La guerra de los gallos de pelea entre los hermanos McCall tenía lugar en el local de Fogarty, en South Troy, que, en opinión de los aficionados de los cuatro puntos cardinales, era el reñidero más famoso del nordeste y tal vez de toda Norteamérica. Tommy Fogarty, propietario de una tienda de ultramarinos, una carnicería y un hotel, que había llegado a ser inspector del Mercado Público bajo el mandato de los demócratas, había estado inmerso desde su infancia en el ambiente de las peleas de gallos, ilegales tanto entonces como ahora. Pero, desde que inauguró su reñidero en 1917, nunca había sufrido una redada. Actuaba en el barrio irlandés que bordeaba las fundiciones de hierro del siglo XIX en la ribera del río que pasaba por Troy. A mediados de los años veinte, aficionados a las riñas de gallos acomodados y humildes, madereros, abogados, metalúrgicos, banqueros, albañiles, políticos y jueces, llegaron en tropel a South Troy con dinero y gallos, pues aquel lugar se había convertido en el cuartel general: allí se celebraban más peleas de gallos de alto rendimiento económico que en todos los demás reñideros de Estados Unidos y Canadá juntos, o eso decían. Bajo las luces de cien vatios en el reñidero de Fogarty, se pavoneaban, sangraban y morían los gallos más intrépidos que podía criar la humanidad: cuarenta y cuatro peleas de mil dólares, algunas de las cuales atraían a un millar de espectadores, casi una pelea a la semana sólo en 1928, el año en que el reñidero llegó a su apogeo. Incluso ahora, en 1945, un año de declive para el deporte, se habían celebrado diecisiete peleas, y sólo estaban en agosto.
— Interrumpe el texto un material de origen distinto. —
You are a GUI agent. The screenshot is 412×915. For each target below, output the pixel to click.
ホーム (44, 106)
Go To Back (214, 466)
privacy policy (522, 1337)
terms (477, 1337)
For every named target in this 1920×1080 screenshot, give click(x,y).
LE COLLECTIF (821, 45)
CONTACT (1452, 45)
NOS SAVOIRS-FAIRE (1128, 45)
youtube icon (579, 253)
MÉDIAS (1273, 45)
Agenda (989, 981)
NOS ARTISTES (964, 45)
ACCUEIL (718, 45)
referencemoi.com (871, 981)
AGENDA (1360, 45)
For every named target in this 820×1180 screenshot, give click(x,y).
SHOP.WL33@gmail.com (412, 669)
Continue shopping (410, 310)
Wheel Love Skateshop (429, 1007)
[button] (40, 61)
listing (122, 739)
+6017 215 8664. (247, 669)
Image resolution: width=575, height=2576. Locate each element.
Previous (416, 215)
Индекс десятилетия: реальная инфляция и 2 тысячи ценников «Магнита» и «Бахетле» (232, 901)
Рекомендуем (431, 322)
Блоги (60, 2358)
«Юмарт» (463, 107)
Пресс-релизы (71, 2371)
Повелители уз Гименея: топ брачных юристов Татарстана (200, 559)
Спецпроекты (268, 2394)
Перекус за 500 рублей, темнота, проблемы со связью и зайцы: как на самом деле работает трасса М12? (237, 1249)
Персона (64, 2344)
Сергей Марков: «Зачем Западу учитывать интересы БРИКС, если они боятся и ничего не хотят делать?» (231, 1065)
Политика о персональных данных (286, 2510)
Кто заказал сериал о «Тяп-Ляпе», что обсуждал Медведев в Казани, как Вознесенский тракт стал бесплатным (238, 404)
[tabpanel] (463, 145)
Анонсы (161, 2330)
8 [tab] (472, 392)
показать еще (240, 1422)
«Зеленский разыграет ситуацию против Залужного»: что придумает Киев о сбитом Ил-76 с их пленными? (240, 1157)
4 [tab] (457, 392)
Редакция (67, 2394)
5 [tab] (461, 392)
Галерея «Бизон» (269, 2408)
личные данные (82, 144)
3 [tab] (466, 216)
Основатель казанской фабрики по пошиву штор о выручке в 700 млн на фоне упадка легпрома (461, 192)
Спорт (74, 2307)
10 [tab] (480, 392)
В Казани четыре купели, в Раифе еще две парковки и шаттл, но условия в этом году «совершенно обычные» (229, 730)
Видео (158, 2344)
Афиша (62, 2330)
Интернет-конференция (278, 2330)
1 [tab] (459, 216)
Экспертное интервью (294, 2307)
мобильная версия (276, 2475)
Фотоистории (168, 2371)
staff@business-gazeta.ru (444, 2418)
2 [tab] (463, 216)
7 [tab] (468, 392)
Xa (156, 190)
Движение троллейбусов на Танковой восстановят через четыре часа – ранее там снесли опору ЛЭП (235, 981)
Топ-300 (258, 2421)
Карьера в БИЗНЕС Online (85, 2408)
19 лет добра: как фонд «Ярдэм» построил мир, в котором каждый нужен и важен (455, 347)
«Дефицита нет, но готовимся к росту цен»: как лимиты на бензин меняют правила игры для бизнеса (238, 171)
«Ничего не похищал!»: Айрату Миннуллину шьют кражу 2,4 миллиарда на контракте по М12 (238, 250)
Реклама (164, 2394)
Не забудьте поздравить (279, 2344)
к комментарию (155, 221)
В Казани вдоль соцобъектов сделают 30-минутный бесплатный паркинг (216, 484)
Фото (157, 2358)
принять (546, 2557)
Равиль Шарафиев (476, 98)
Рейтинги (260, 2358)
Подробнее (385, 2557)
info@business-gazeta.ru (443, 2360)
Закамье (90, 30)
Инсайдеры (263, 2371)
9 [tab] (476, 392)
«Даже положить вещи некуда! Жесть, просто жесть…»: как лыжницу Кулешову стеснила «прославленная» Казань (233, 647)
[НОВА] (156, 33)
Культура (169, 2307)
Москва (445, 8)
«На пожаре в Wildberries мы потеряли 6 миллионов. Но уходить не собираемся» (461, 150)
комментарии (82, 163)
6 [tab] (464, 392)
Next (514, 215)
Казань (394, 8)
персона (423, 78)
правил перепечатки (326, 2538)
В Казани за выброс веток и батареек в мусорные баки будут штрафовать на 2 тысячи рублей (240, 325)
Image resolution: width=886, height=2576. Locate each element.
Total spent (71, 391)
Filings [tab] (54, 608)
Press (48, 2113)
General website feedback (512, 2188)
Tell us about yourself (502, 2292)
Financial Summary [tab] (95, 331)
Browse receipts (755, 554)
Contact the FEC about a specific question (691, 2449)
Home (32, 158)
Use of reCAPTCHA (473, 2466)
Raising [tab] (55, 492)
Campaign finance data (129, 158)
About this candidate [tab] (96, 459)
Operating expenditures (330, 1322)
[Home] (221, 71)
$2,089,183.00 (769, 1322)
La reputación de jugar limpio que tenía Fogarty y su rechazo a los tramposos hacía de su reñidero un lugar donde los dueños de los gallos presentaban a los mejores y donde esperaban y obtenían un trato justo.
Patsy, que conocía desde la infancia a Tommy Fogarty, había presentado sus gallos en el reñidero de Fogarty desde su inauguración. Si Patsy tenía un amigo más íntimo que Roscoe o Elisha, era Tommy. Nadie superaba a éste en honestidad, y su conocimiento de los gallos de pelea era asombroso, pues, según Patsy, podía palpar un ave joven y saber hasta qué punto su carne era firme, lo fuertes que tenía los muslos y el pico, lo musculosa que llegaría a tener la pechuga, hasta qué punto sería o no sería como un muelle enroscado en el momento de la pelea. Patsy jamás había conocido a un soltador tan inteligente como aquél. Tommy y él hablaban de la crianza, la alimentación y la pelea de gallos hasta cinco veces a la semana. «Quiquiriquear», llamaba Patsy a aquellas conversaciones.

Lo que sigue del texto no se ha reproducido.